If $|Z(G)|=m_1p^k$, where $k\geq 1$ and $m_1 |m$. By induction hypothesis, $Z(G)$ has a sylow $p$-subgroup of order $p^k$, namely $P$. $Z(G)$ is Abelian, so the choice of $P$ is unique. (I admit we do need to prove some results for Abelian group first.) Therefore, $Z(G) \text{ char }G,P \text{ char }Z(G)$, and due to transitivity of $\text{ char }$, $P \text{ char } G$. Therefore, we can take the quotient group $G/P$. $|G/P|=m_2p^{n-k}$, where $m_1m_2=m$, by Lagrange theorem. By induction hypothesis, $G/P$ has a Sylow $p$-subgroup $P_2/P$ of order $p^{n-k}$.

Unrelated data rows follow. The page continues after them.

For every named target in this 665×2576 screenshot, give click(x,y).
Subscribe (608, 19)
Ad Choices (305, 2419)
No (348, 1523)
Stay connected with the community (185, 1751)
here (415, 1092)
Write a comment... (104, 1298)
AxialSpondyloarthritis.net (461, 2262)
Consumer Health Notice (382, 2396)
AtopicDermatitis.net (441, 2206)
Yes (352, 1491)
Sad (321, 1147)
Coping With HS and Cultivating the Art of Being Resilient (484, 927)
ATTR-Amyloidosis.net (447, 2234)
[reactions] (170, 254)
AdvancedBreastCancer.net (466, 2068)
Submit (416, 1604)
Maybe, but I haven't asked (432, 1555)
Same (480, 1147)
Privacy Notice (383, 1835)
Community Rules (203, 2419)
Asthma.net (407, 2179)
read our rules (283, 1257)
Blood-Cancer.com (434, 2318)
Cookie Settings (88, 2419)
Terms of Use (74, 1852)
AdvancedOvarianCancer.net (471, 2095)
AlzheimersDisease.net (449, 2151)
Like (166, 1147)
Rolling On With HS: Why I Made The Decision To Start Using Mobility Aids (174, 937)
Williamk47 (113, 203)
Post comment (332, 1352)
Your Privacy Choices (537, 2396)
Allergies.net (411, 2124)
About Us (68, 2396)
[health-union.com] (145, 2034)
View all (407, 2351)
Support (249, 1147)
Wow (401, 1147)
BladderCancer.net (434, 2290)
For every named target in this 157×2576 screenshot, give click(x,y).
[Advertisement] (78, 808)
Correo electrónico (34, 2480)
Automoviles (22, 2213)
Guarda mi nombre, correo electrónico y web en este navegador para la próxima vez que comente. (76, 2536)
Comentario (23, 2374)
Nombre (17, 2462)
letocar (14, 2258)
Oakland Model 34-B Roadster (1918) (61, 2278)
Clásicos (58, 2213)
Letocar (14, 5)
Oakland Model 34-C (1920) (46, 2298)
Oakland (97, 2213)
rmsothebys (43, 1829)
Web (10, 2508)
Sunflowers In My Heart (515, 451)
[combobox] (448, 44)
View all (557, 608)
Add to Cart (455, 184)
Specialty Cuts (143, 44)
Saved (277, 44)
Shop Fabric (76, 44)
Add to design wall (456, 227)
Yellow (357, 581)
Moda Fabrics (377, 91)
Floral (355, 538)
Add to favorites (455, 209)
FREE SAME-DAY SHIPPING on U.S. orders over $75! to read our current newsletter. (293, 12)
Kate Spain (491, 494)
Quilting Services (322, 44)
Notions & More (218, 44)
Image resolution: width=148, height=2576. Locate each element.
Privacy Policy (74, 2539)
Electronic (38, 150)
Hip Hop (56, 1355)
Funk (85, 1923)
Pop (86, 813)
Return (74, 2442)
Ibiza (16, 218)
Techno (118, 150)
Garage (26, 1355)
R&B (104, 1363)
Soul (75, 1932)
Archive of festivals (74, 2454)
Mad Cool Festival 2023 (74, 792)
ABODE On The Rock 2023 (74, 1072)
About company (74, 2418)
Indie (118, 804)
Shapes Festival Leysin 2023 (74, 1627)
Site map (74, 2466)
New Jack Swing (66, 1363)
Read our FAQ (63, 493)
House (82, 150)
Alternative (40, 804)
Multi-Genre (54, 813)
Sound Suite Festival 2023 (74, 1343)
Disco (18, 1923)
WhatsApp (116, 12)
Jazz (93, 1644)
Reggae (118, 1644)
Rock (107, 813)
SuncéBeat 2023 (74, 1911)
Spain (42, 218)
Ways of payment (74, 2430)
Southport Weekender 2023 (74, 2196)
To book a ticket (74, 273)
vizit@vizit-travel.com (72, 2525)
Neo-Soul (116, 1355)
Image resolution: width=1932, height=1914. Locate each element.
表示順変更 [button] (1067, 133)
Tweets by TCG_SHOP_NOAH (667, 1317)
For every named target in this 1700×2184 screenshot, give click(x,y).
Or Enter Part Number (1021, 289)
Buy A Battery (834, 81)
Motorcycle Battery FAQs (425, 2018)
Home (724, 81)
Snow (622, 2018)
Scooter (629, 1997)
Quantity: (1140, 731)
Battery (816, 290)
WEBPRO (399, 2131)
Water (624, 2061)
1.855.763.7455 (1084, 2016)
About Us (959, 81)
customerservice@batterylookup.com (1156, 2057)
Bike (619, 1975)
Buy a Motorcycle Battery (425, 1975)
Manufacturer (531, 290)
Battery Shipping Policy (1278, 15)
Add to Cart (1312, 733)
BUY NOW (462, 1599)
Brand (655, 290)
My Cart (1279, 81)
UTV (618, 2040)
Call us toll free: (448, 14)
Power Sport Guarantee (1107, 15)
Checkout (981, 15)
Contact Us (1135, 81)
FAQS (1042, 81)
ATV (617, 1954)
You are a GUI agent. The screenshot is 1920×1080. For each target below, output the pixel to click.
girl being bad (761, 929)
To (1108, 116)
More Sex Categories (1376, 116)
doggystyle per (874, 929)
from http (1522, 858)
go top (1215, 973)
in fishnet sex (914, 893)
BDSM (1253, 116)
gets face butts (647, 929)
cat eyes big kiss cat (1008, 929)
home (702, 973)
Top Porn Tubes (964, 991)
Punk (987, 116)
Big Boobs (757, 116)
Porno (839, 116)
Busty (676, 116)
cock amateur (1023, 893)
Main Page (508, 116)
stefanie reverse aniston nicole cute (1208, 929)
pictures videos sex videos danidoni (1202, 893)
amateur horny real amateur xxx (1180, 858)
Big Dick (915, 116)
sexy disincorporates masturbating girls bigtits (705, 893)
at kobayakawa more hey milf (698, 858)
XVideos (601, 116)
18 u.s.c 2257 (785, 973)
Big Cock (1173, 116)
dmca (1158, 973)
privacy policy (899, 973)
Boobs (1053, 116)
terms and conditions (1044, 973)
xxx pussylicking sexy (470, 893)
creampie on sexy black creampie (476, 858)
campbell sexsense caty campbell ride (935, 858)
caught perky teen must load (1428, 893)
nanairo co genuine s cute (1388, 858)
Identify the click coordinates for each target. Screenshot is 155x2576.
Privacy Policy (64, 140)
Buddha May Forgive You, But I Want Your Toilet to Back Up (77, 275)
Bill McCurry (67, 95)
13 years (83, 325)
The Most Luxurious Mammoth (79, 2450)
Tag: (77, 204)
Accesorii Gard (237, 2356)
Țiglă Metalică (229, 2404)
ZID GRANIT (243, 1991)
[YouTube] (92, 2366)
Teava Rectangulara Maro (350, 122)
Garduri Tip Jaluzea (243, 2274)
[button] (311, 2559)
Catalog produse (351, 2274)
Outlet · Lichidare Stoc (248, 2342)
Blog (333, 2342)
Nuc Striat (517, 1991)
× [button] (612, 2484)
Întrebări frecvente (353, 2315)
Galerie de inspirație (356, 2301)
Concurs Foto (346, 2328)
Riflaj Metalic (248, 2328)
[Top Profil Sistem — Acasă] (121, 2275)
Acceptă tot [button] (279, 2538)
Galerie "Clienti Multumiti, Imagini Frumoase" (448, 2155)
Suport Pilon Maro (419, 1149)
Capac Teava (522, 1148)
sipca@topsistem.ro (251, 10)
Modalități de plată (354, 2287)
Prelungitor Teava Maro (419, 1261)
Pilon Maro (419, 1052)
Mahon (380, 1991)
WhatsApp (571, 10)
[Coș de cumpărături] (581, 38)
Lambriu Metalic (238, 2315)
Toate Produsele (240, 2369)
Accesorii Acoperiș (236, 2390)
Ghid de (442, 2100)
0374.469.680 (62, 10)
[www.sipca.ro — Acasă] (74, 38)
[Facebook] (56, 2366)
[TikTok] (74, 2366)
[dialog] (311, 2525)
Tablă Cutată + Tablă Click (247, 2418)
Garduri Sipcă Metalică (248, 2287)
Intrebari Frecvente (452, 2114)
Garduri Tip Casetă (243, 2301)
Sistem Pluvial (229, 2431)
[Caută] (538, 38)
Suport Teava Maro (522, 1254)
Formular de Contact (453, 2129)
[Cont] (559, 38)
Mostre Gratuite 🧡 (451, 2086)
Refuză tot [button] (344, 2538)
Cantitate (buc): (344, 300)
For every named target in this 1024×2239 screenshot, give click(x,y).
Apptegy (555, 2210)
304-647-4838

Now we prove that $P_2\in \text{Syl}_p(G)$. $\forall x\in P_2,\exists r_1, x^{p^{r_1}}\in P$ since $P_2/P$ is a $p$-group. However, $P$ is also a $p$-group, so $\exists r_2, (x^{p^{r_1}})^{p^{r_2}}=x^{p^{r_1+r_2}}=1$, so $P_2$ is also a $p$-group. It's obvious that $|P_2|=p^n$.
The case in which $|Z(G)|$ is not divisible by $p$: I will prove that there exists a proper subgroup whose order is divisible by $p^n$, and apply the induction hypothesis. Suppose not. Then $\forall g\in G$ ,$|N_G(g)|$ is not divisible by $p^n$. Therefore, the length of the conjugate class of $g$, $|G|/|N_G(g)|$ is divisible by $p$. Let $\{C_i\}$ be the set of conjugate classes with length at least $2$. Then $$ |G|=|Z(G)|+\sum |C_i|, $$ which forces $|Z(G)|$ to be divisible by $p$, contradiction.
Is my proof correct? It does seem to be essentially the same as the one linked.
EDIT: $N_G(g)$ should really be $C_G(g)$.